T-cell acute lymphoblastic leukemia (T-ALL) is a high-risk subtype of acute lymphoblastic leukemia (ALL) with gradually improved survival through introduction of intensified chemotherapy. However, therapy-resistant or refractory T-ALL remains a major clinical challenge. Here, we evaluated B-cell lymphoma (BCL)-2 inhibition by the BH3 mimetic ABT-199 as a new therapeutic strategy in human T-ALL. The T-ALL cell line LOUCY, which shows a transcriptional program related to immature T-ALL, exhibited high in vitro and in vivo sensitivity for ABT-199 in correspondence with high levels of BCL-2. In addition, ABT-199 showed synergistic therapeutic effects with different chemotherapeutic agents including doxorubicin, l-asparaginase, and dexamethasone.
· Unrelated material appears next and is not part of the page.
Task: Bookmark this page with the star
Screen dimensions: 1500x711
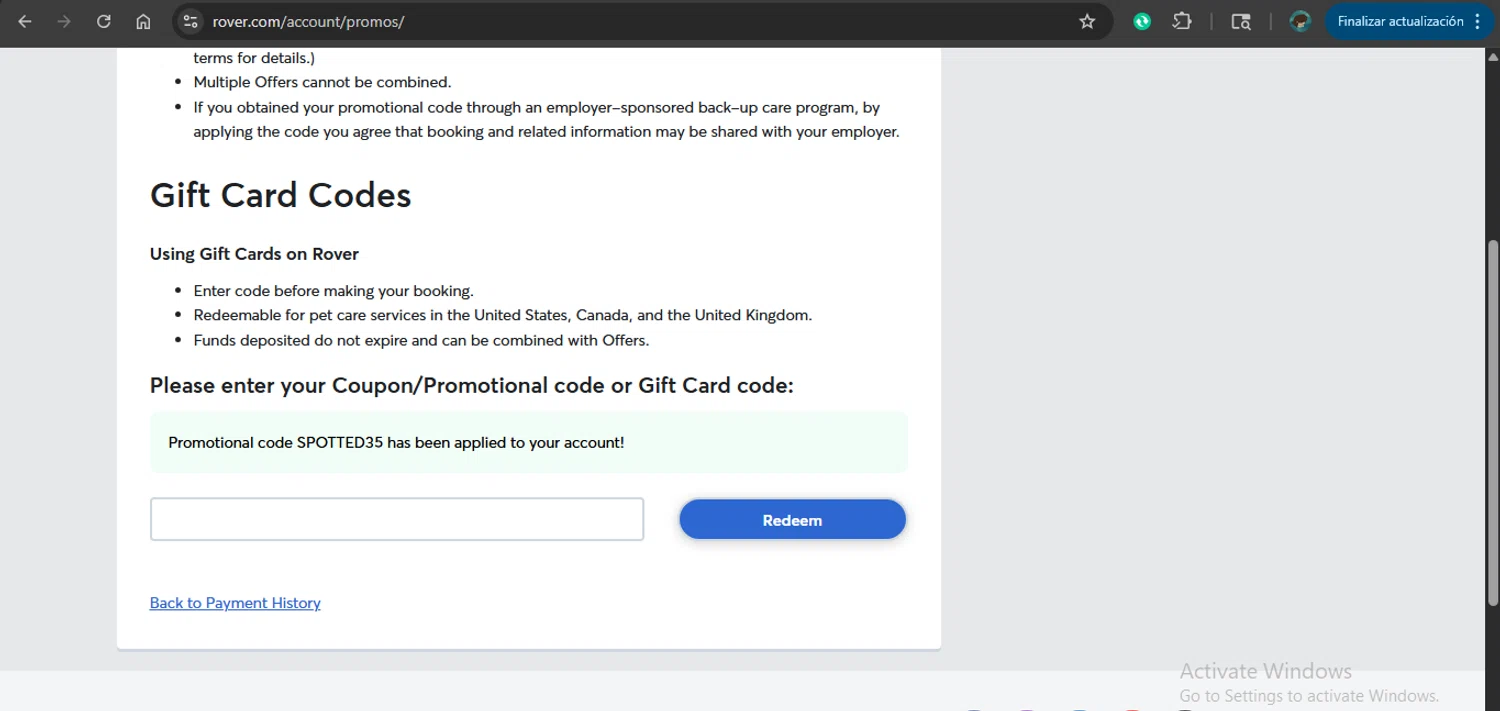Action: [1087, 21]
Furthermore, in vitro analysis of primary patient samples indicated that some immature, TLX3- or HOXA-positive primary T-ALLs are highly sensitive to BCL-2 inhibition, whereas TAL1 driven tumors mostly showed poor ABT-199 responses. Because BCL-2 shows high expression in early T-cell precursors and gradually decreases during normal T-cell differentiation, differences in ABT-199 sensitivity could partially be mediated by distinct stages of differentiation arrest between different molecular genetic subtypes of human T-ALL. In conclusion, our study highlights BCL-2 as an attractive molecular target in specific subtypes of human T-ALL that could be exploited by ABT-199. •High levels of the anti-apoptotic factor BCL-2 can be therapeutically exploited by the BH3 mimetic ABT-199 in human T-ALL.